Speaking of mosaicism: You're a male with all the fixings, but also female equivalents — and raised as a boy. You then get the worst parts of both types of puberty, with both menstruation and your voice cracking, and so on. This is an incredibly rare but documented "cellular mosaic" condition where you have some XY cells and some XX ones, the only known way of generating true (bi-fertile) hermaphrodism, which is otherwise impossible and a medical myth. (There can be diverse combinations of mosaicism: XY with XXY, XX, XXXY, and so on.)
You're a man with all the normal parts. You and your wife are having fertility problems. Genetic testing shows you to be "XX", but with the sex-determining "SRY" genetic bloc also present on some non-standard chromosome, and thus producing male development anyway.
You're an apparently normal man, with fertility problems. Genetic testing reveals "XX" genes, and no SRY block can be found anywhere. This "SRY-negative XX male syndrome" is observed but so far not fully understood.

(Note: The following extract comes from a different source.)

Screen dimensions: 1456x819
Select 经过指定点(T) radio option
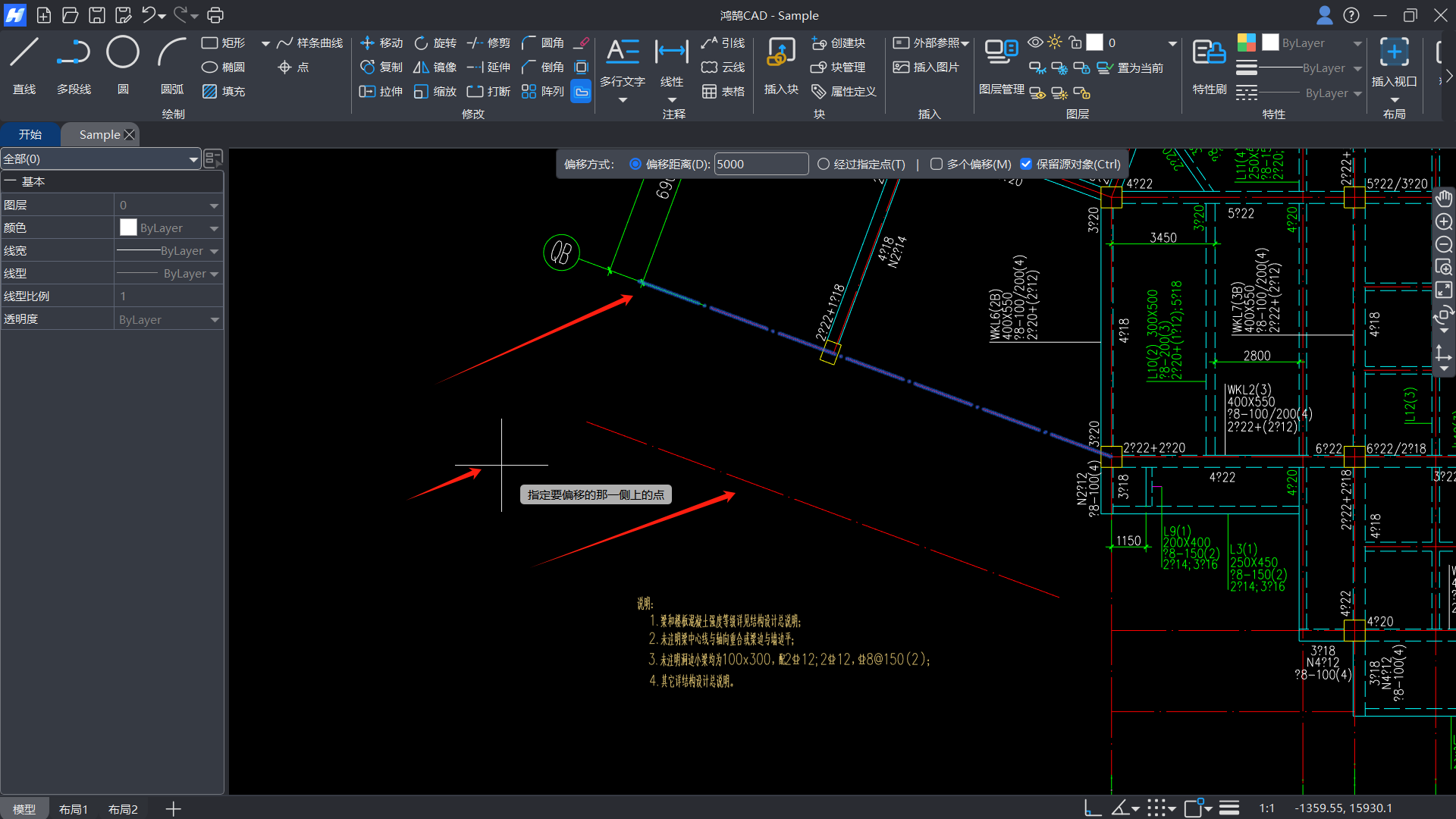coord(824,165)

You're a gal. You're late entering puberty. The doctors find no womb or a partial one. Otherwise, you're an (infertile, except via surrogacy) XX woman with absolutely nothing wrong with you. The causes are not really understood, but it's called Mayer Rokitansky Küster Hauser (MRKH) syndrome.
You're a gal, but your secondary sex characteristics at puberty seem underdeveloped, relatively speaking. You turn out not to be XX, but rather have a single, unpaired X chromosome (also called either "XO" or "45,X" as opposed to "46,XX") — or a second X is present but abnormal, or some single-X cells are mosaiced among XX ones. In any of those cases, you might be fertile, or maybe not, and it's called Turner (or Ullrich-Turner) syndrome.
You may be unsurprised to hear that babies also sometimes end up with mixed sexual characteristics caused by fetal conditions (e.g., Mom was prescribed a progestin-based medicine such as Danazol, a testosterone-related hormone once prescribed to treat endometriosis), or for no identifiable reason. Traditionally, obstetricians tend to pick a sex and use neonatal surgery to converge the baby towards it — something more common than people realize, as nobody wants to talk about it — yet another contentious, opinion-soaked issue I'm carefully avoiding. (But, anyway, the point is: Are you sure you're not a man, or a woman, primarily because a scalpel made you that way?)